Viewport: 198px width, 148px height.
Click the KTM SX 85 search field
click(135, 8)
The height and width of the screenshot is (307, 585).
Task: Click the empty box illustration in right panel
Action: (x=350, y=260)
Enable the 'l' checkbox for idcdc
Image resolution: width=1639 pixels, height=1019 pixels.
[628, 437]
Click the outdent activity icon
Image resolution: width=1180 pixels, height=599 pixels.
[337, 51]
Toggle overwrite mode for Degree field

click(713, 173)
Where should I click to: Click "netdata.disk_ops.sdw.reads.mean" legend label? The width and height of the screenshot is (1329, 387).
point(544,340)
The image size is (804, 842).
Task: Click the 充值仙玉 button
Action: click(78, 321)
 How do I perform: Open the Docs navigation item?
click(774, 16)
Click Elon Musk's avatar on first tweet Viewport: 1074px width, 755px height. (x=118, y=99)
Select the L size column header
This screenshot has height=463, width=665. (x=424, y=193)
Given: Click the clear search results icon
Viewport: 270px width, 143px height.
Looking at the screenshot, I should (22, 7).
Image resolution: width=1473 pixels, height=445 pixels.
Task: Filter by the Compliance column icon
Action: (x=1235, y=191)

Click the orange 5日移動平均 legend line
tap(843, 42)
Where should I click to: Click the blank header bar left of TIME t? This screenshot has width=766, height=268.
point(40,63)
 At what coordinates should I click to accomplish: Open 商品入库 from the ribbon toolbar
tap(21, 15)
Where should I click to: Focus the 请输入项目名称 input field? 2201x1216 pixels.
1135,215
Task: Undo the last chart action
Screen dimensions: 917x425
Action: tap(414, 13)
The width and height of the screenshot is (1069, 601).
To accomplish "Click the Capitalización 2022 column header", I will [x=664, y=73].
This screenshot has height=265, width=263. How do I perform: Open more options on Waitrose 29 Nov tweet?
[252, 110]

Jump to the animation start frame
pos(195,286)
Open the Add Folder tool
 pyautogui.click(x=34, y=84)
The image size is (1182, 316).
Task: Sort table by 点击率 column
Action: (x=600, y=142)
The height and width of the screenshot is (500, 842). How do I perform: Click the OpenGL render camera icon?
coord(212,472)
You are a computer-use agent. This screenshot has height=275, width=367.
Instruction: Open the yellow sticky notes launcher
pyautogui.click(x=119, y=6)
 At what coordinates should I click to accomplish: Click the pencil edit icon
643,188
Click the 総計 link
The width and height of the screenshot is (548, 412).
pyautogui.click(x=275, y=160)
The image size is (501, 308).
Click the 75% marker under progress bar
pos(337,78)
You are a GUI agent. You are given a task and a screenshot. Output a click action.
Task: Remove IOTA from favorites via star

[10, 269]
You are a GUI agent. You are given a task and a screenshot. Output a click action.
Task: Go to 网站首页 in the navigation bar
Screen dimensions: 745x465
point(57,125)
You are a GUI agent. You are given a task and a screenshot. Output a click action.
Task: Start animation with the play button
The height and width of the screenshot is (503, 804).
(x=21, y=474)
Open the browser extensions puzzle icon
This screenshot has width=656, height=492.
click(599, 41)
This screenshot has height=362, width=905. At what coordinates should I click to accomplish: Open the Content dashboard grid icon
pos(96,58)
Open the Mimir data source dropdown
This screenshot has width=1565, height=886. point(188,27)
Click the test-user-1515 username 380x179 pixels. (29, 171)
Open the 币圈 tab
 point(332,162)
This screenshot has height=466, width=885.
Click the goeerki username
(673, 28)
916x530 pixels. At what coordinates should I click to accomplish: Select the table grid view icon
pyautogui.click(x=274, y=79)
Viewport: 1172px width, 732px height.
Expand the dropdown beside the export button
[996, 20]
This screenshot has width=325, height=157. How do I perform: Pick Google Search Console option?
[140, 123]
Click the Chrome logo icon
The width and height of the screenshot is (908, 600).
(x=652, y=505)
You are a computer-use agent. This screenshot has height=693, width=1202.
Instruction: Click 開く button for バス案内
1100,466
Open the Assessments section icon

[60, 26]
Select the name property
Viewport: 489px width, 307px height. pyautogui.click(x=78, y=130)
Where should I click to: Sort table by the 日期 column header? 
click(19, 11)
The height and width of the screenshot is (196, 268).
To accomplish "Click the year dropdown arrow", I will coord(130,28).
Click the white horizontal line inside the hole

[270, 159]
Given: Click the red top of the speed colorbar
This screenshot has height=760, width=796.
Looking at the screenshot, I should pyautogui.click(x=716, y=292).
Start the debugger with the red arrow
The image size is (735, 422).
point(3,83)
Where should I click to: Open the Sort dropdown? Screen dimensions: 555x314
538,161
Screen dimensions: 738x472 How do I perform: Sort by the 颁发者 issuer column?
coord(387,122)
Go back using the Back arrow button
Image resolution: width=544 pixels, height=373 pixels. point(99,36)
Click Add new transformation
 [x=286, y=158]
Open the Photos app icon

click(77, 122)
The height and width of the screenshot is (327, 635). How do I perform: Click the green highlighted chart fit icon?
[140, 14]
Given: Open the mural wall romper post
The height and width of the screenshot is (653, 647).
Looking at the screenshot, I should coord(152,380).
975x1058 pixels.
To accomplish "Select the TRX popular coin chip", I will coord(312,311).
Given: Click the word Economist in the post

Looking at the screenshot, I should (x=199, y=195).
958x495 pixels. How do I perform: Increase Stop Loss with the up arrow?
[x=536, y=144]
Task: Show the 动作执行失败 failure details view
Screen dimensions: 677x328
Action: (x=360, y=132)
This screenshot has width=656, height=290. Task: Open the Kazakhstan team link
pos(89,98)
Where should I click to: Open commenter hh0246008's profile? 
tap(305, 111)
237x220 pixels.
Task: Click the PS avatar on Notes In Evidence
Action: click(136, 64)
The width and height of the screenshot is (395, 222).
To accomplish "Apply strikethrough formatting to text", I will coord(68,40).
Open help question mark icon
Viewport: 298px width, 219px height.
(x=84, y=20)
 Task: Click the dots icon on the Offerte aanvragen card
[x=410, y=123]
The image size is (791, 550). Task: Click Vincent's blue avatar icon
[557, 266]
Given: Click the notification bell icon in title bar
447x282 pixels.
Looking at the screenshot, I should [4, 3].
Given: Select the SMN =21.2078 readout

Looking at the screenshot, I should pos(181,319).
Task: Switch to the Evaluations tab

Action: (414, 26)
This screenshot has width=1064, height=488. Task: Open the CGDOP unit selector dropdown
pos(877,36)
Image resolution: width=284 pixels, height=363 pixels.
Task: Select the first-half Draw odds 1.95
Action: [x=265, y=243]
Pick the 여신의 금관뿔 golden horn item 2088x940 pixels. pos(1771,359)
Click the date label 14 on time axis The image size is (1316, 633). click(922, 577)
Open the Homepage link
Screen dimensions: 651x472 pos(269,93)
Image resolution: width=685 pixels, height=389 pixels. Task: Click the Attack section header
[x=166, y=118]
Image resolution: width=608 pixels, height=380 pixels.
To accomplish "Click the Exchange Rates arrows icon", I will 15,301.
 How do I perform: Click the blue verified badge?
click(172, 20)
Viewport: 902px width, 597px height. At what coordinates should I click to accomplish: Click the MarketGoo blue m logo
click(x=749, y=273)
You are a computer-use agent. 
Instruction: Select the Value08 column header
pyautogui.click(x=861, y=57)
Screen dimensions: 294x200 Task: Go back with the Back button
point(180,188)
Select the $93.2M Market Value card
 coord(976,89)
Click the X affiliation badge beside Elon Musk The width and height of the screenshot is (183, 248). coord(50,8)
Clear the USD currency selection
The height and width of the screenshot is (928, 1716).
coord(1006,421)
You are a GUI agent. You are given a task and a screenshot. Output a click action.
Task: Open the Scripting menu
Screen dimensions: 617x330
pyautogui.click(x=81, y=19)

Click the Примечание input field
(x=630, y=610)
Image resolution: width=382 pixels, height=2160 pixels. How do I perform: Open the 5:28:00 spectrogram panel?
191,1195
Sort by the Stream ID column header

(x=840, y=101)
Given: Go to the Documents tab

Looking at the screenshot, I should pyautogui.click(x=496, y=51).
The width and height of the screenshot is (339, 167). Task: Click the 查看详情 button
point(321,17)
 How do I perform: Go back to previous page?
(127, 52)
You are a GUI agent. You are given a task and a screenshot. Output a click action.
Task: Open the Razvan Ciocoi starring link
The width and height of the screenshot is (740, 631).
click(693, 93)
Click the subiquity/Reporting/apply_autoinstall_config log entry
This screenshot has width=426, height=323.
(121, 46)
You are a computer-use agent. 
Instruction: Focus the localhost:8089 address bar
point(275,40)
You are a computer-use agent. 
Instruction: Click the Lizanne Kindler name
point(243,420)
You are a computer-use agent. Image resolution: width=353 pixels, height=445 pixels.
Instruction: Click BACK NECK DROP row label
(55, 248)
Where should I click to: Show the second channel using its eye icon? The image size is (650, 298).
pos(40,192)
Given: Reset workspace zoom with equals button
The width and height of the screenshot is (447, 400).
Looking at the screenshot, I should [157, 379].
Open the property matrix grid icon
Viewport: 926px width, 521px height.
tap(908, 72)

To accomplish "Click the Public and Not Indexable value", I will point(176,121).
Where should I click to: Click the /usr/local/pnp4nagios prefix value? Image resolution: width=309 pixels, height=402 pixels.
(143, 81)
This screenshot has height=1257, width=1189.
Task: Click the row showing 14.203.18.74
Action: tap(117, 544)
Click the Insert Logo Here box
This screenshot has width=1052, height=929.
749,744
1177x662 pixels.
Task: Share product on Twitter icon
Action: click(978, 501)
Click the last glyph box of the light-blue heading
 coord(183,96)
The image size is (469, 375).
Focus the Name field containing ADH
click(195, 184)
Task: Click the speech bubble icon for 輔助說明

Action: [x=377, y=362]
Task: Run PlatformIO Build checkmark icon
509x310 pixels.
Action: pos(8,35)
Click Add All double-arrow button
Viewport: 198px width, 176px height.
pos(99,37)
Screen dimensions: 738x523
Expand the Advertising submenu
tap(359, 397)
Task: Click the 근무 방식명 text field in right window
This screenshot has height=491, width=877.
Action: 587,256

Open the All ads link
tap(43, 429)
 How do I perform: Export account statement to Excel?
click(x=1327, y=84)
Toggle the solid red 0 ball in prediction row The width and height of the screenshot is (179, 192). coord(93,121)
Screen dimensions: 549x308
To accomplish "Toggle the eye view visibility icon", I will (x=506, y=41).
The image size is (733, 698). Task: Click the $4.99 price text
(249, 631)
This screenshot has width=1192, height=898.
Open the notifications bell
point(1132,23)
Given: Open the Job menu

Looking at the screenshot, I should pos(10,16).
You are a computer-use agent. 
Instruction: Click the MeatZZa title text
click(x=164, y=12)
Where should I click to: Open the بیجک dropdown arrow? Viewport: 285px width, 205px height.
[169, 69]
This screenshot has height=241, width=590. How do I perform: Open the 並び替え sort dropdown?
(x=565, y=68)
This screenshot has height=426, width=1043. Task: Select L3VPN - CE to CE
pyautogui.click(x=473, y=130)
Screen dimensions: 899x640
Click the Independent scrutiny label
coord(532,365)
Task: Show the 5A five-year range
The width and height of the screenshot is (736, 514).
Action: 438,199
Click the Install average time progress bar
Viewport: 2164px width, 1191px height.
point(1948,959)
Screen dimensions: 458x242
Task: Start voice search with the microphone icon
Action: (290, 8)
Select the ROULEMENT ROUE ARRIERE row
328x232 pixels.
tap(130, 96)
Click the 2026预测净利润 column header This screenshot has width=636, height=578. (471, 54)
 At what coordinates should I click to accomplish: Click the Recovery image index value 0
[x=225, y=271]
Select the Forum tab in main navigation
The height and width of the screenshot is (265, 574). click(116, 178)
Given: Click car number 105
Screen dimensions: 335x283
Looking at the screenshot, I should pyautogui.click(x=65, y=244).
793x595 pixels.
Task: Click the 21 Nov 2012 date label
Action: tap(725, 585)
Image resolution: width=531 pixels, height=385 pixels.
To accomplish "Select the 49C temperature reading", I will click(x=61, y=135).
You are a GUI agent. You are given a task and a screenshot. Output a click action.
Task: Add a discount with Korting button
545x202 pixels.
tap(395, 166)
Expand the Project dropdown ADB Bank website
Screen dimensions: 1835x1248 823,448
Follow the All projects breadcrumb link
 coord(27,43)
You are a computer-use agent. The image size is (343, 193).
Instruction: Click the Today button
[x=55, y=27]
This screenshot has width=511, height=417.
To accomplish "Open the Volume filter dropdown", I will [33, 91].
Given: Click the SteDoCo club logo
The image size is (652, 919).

EXERCISE REQUIREMENTS
Should a line in the material contain "year", copy it.

OUTPUT OF THE EXERCISE
To accomplish "Click the year dropdown arrow", I will coord(130,28).
Task: Show the 5A five-year range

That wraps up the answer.